ECLI:NL:RBDHA:2023:3967

Rechtbank Den Haag

Datum uitspraak
24 maart 2023
Publicatiedatum
27 maart 2023
Zaaknummer
NL23.5091 en NL23.5093
Instantie
Rechtbank Den Haag
Type
Uitspraak
Procedures
  • Voorlopige voorziening
Vindplaatsen
  • Rechtspraak.nl
AI samenvatting door LexboostAutomatisch gegenereerd

Afwijzing verzoeken om voorlopige voorziening in asielzaken

In deze zaak heeft de voorzieningenrechter van de Rechtbank Den Haag op 24 maart 2023 uitspraak gedaan in de zaken NL23.5091 en NL23.5093, waarin verzoekers een voorlopige voorziening vroegen. De verzoekers, [naam 1] en [naam 2], hebben samen met hun minderjarige kind een asielaanvraag ingediend die door de staatssecretaris van Justitie en Veiligheid is afgewezen. De afwijzing van de asielaanvragen vond plaats op 10 februari 2023 en werd als kennelijk ongegrond bestempeld. Tevens is er een inreisverbod voor twee jaar opgelegd aan de verzoekers, met uitzondering van het minderjarige kind.

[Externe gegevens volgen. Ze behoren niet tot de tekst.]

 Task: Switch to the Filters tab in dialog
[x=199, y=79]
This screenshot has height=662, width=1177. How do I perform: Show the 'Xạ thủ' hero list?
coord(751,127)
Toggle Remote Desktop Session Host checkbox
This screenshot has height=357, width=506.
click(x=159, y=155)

De verzoekers hebben tegen de afwijzing van hun asielaanvragen beroep ingesteld en vroegen de voorzieningenrechter om een voorlopige voorziening. De rechtbank heeft de verzoeken op 10 maart 2023 behandeld, waarbij de gemachtigden van zowel verzoekers als verweerder aanwezig waren. Na de behandeling heeft de rechtbank op dezelfde dag uitspraak gedaan op de beroepen van verzoekers. Aangezien de rechtbank al uitspraak had gedaan op de beroepen, was een voorlopige voorziening niet meer nodig. De voorzieningenrechter heeft de verzoeken om voorlopige voorziening dan ook afgewezen. Er is geen aanleiding voor een proceskostenveroordeling.

De uitspraak is gedaan door mr. J.Y.B. Jansen, in aanwezigheid van griffier A.J. van Bruggen, en is openbaar gemaakt via een geanonimiseerde publicatie op rechtspraak.nl. Tegen deze uitspraak staat geen hoger beroep of verzet open.

Uitspraak

RECHTBANK DEN HAAG

Zittingsplaats Groningen
Bestuursrecht
zaaknummers: NL23.5091 en NL23.5093

uitspraak van de voorzieningenrechter in de zaken tussen

[naam 1] , verzoeker,

V-nummer: [nummer 1] ,
[naam 2], verzoekster,
V-nummer: [nummer 2] ,
mede namens hun minderjarige kind:
[naam 3],
V-nummer: [nummer 3] ,
hierna tezamen: verzoekers
(gemachtigde: mr. T. Bruinsma),
en

de staatssecretaris van Justitie en Veiligheid, verweerder

(gemachtigde: mr. A.J. Rossingh).

Procesverloop

Bij afzonderlijke besluiten van 10 februari 2023 (de bestreden besluiten) heeft verweerder de opvolgende asielaanvragen van verzoekers afgewezen als kennelijk ongegrond. Daarnaast is aan verzoekers een inreisverbod opgelegd voor de duur van twee jaren. Het inreisverbod geldt niet voor het minderjarige kind van verzoekers.
Verzoekers hebben tegen de bestreden besluiten afzonderlijk beroep ingesteld en de voorzieningenrechter afzonderlijk verzocht om een voorlopige voorziening te treffen. De beroepen zijn geregistreerd onder zaaknummers NL23.5090 en NL23.5092.
De rechtbank heeft de verzoeken, samen met de beroepen op 10 maart 2023 op zitting behandeld. Verzoekers en verweerder hebben zich laten vertegenwoordigen door hun gemachtigden. Het onderzoek is ter zitting gesloten.

Overwegingen

Bij uitspraak van vandaag heeft de rechtbank uitspraak gedaan op de beroepen van verzoekers. Een voorlopige voorziening is daarom niet meer nodig. De voorzieningenrechter wijst de verzoeken om die reden af. Voor een proceskostenveroordeling bestaat geen aanleiding.

Beslissing

De voorzieningenrechter wijst de verzoeken om een voorlopige voorziening af.
Deze uitspraak is gedaan door mr. J.Y.B. Jansen, voorzieningenrechter, in aanwezigheid van A.J. van Bruggen, griffier, en openbaar gemaakt door middel van geanonimiseerde publicatie op rechtspraak.nl.
De uitspraak is bekendgemaakt op:
Tegen deze uitspraak staat geen hoger beroep of verzet open.